College has changed a lot
since my day.
For posterity and all, I’ve documented the top five ways:
1. Documentation
It is apparently now required to document one’s
escapades/posing ability daily on Instagram and Facebook. In some Greek
organizations it seems as though it might even be mandatory. Certain sororities
also appear to be very strict about the throwing up of the organization’s hand signals. Maybe they can even communicate this way when geographically separated--like lifeguards on a beach. But as I think about it, it’s probably only the social media aspect that’s new here. I can
vaguely recall sophomore year a few friends who went Greek behaving very much
as I imagine new cult members behave, at least for the first year or so of
their membership.
2. Fancy-ness
I went to college in the
era of Grunge. We wore a lot of flannel. In my senior year college portrait I’m
sporting a pair of jeans paired with a denim
shirt. It seemed to make sense at the time. I was also wearing big clunky
boots—I look as though I’m all set for a day of spot-welding. Girls today are not all about the practical shoes. Even at my
school’s eighth grade graduation, the thirteen year olds teeter to the podium
in four-inch heels. I do not envy girls today. I got to walk comfortably
through my twenties. I may have looked
like a lumberjack doing it, but at least I wasn’t the only one.
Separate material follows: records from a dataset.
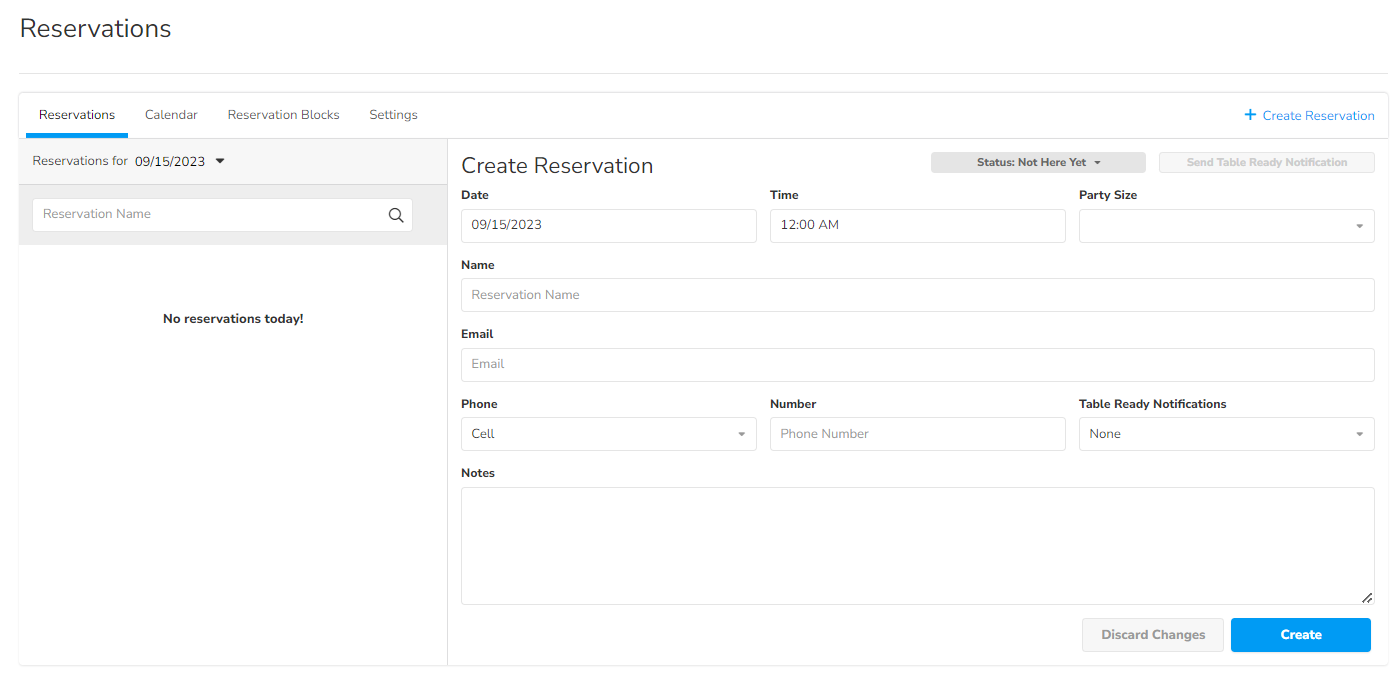Click the search magnifier icon
The height and width of the screenshot is (679, 1395).
396,215
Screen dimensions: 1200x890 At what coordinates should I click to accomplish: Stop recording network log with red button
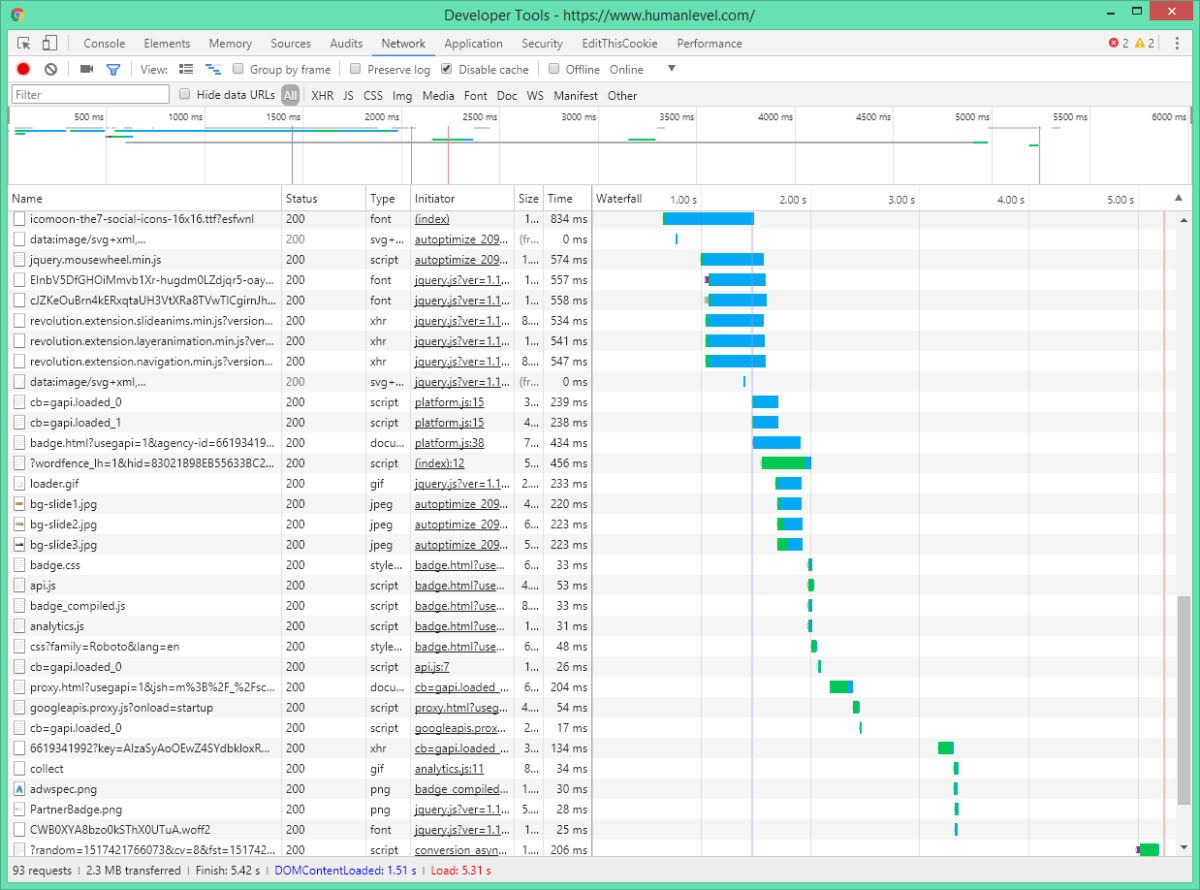pyautogui.click(x=23, y=69)
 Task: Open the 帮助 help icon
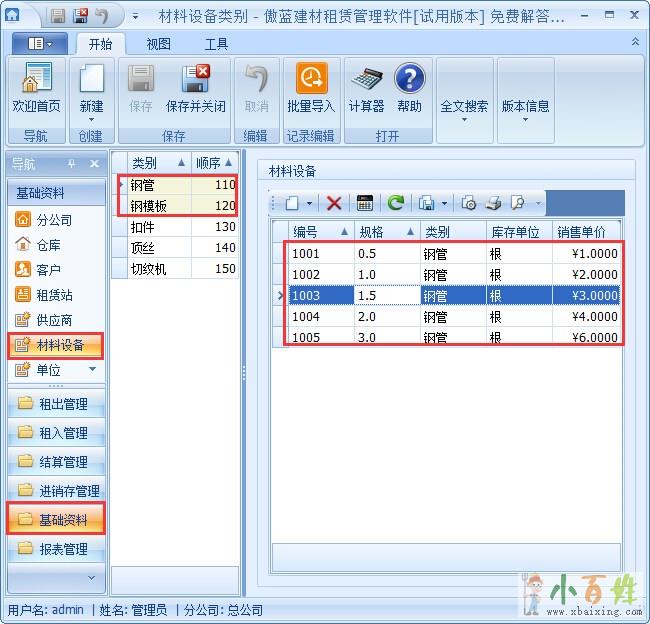(409, 87)
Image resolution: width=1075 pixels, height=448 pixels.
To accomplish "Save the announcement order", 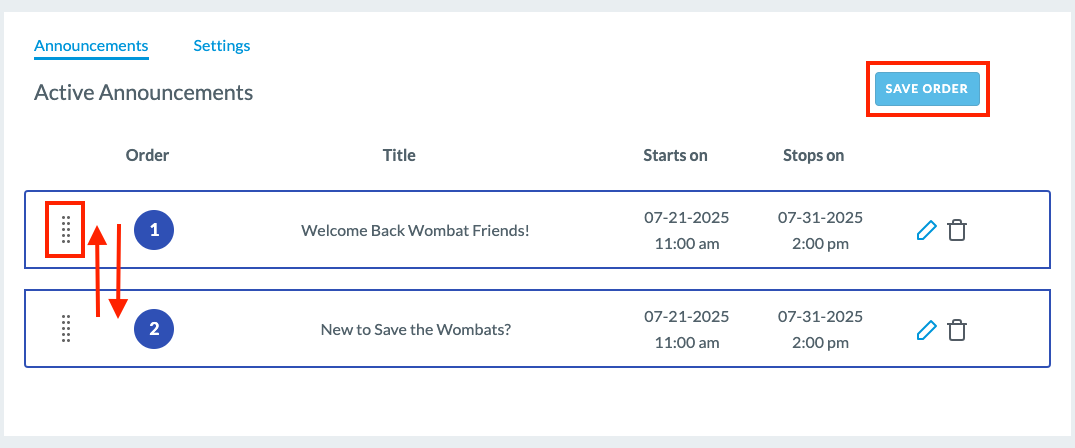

She could be a farmer in those clothes. |
When I used to chaperone
school dances as a young teacher, I’d be the only one in flats: I felt like Tai in Clueless when she shows up in her
sensible clothes and all the Beverly Hills girls are more dressed up than her
even though they’re in gym class.
3. Sticker price
I had a student a couple
of years ago who applied to about nine hundred colleges (also different from my
friends and I back in the day—we each applied to an average of three—but that
may have been just my hometown). At any rate, she applied to my alma mater, and
it was the most expensive one in her book. If it cost that much back then, I might
have had to take up spot-welding on the side just to pay for it.
4. Delusion
I went all through
college working hard and thinking of my future success in vague terms...I
wanted to write, I thought it would be swell to create my own TV show...but I
never doubted the success part. I think being a child of the eighties instilled
in me a blind and unreasoned faith in my future prosperity. This unrealistic
worldview combined with a recession in the mid-nineties to allow my dream of
becoming a full-time substitute teacher to become a reality. I also drove straight from
that job most days to an evening of clerking at Borders (RIP). In between I ate
fast food in my car.
I think kids today have
grown up hearing about the crummy economy so much they are probably less
deluded about how tough it can be out there. So, if they do end up having to
move back in with their parents, like I did, at least it won’t come as a
complete surprise.
5. Technology
This one is sort of Captain
Obvious. None of my students seem all that enthralled with the epic story of
how I navigated all of college with only a Smith Corona Electric Typewriter, though, so
I won’t recount it here. I'll only say, young ones of today, before you tell your teacher
about your computer problems, just imagine trying to move blocks of text while
squinting at a four-line liquid-crystal display, or pressing the up arrow for
about half an hour if you forgot your heading.